Except for Lakeside. Up until Part 3 it is a travel book, and the energies of the book is tied up with that motion. But it all completely stalls out in Lakeside. Indeed, the question must be asked, is there any reason for the long Lakeside episode to exist except for it to be a means by which Shadow ends up in jail, and thus captured by the enemy? By the way — and it is important to note this — I have a thing about heroes getting captured by the enemy. In video games I consider it very lazy plot structuring and it pisses me off every time. Here, perhaps Shadow being saved by zombie-Laura (what else to call her?) maybe makes it interesting. But, still, I hate when the hero gets captured, because that usually means the story is about to get contrived.

But Lakeside is greatly a flaw. A bunch of stuff happening that points no further forward than when Shadow leaves Lakeside. (Or was taken from Lakeside.) At which, as I said, I was wondering, "Why then did I have to read all that?" And it's not that the Lakeside stuff is not interesting. The problem is you do not want your reader feeling like the plot just ended, especially in a book whose energies are tied up in motion.
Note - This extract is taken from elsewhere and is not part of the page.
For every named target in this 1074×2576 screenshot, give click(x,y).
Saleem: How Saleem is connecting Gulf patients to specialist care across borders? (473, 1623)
Lakeside does not point to the conclusion of the book, and that's a problem.

You know, when it comes to it, the World Tree episode felt a little anti-climactic as well.
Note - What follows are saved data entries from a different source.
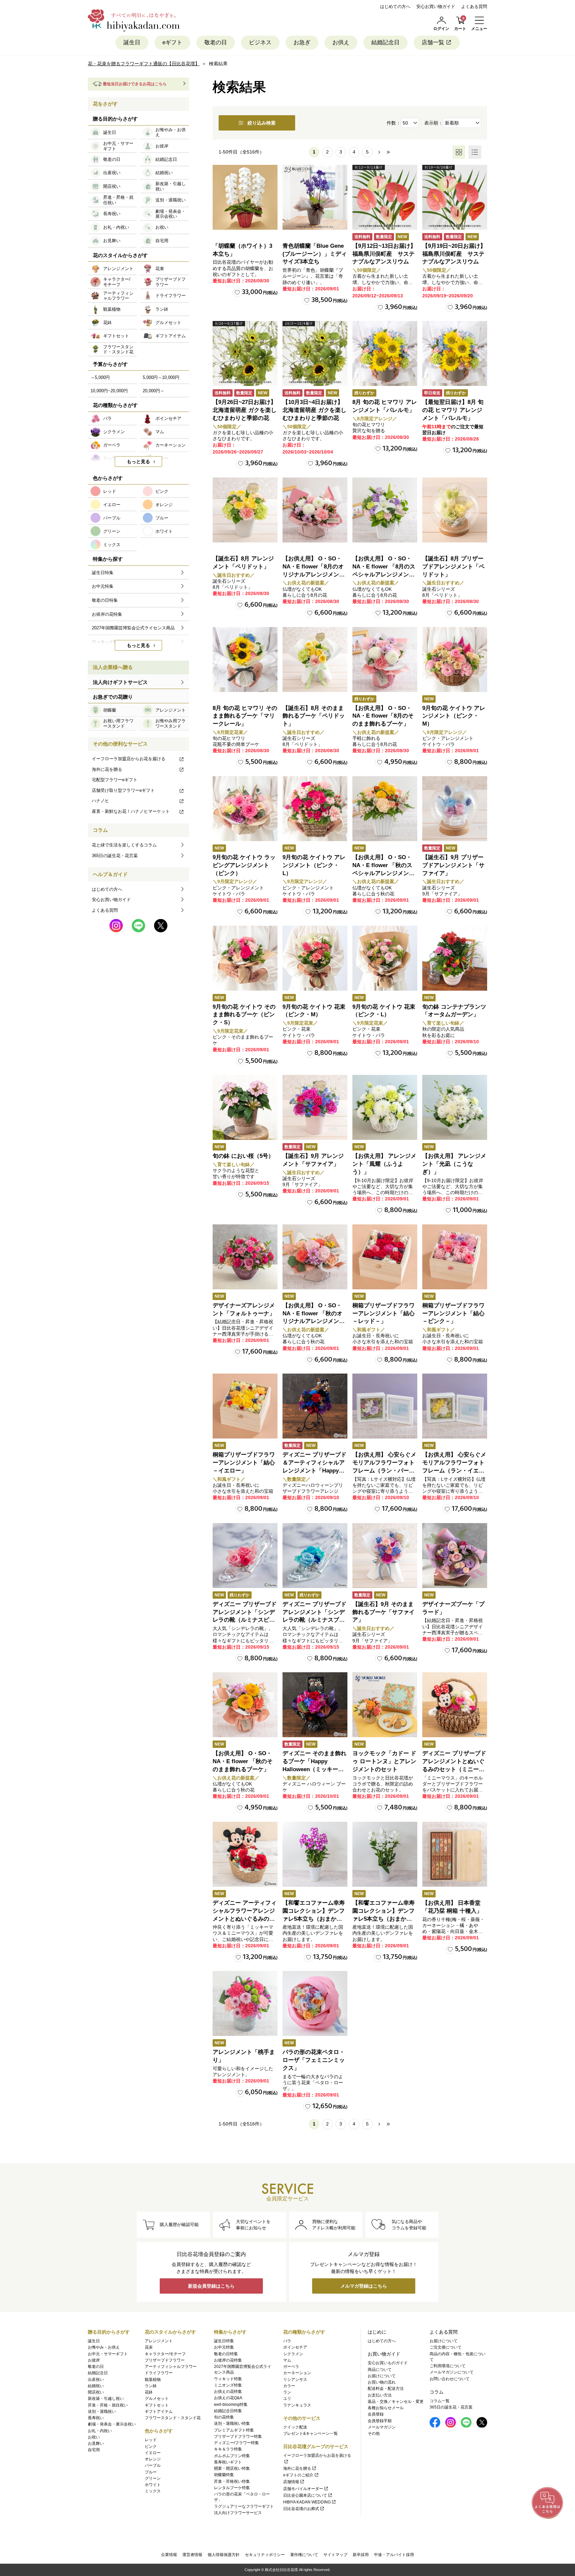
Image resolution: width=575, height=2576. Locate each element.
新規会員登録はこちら (211, 2286)
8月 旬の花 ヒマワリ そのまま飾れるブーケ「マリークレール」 (245, 716)
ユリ (287, 2399)
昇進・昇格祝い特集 (232, 2481)
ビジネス (260, 42)
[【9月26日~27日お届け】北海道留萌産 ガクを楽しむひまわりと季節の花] (245, 353)
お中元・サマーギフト (108, 2354)
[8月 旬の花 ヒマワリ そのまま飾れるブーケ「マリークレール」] (245, 659)
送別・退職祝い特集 (232, 2423)
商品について (380, 2370)
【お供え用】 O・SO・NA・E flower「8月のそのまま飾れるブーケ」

To be honest, once they left Lakeside, the book did feel like it wanted to go back to the episodes strung along one after the other style of Neverwhere. Wanted to, at least.

Now, as to that conclusion. It was a nice rap up. A nice idea to the story. Though, I was not wowed by it. In fact, everything about the final showdown felt odd to me, like the motivations did not quite fit what was happening. I think a little bit it is because up until Lookout Mountain the reader is greatly outside of it all, as though an exterior witness to the threat against the old gods and the threats of the new gods. (To a great degree Shadow is but an outside participant. And, really, the old gods seem totally apathetic until suddenly they all — or however many — show up.) And, to be honest, a great war on the slopes of Lookout Mountain just seemed silly to me. (I've been there. It was a while ago, though.) But I enjoyed the plot twist, however quickly narrated. It was not wholly out of the blue. And plot twists that are wholly out of the blue are bad writing.

A word on the intervening chapters? Some worked. Some did not. The first, Bilquis, chapter set a tone that sticks out from the rest of the book. It did not work, and I thought it silly. But others I found interesting. Some I found boring. So it goes. I am not sure with myself whether they as a whole added or subtracted from the book, because the book is not . . . . creative — symbolic? — enough in its language for interjections like that to effect resonances. The creativity of the book is in what happens, not in how it is told. The interruptions are mostly more intervening episodes that, to be honest, you can either take or leave. And I was paying attention, because how such things like that work is interesting (if not important) to me. And yet, curiously, there is a part of me that felt there needed to be many more of them, to create a kind of behind the scenes gestalt.

All in all though, I finished the book without too much laboring through it. The way Lakeside ended like a cook chopping the butt off celery stalks did piss me off a touch. But I enjoyed it otherwise. Not great literature, in no way. Gaiman is a more than competent writer, but nothing exceptional happens in the words. (Not in the two books I've read.) Not genre fiction, either, though. Which is important. He is definitely a better writer than that. If someone asked if they should read it I would say read ten pages in the middle and if it sounded interesting go for it. Well, if they normally read just genre stuff I would say "It's better than the crap you normally read." And I am not put off of wanting to read other things by Gaiman. For as I said, I so do want to like Neil Gaiman's books.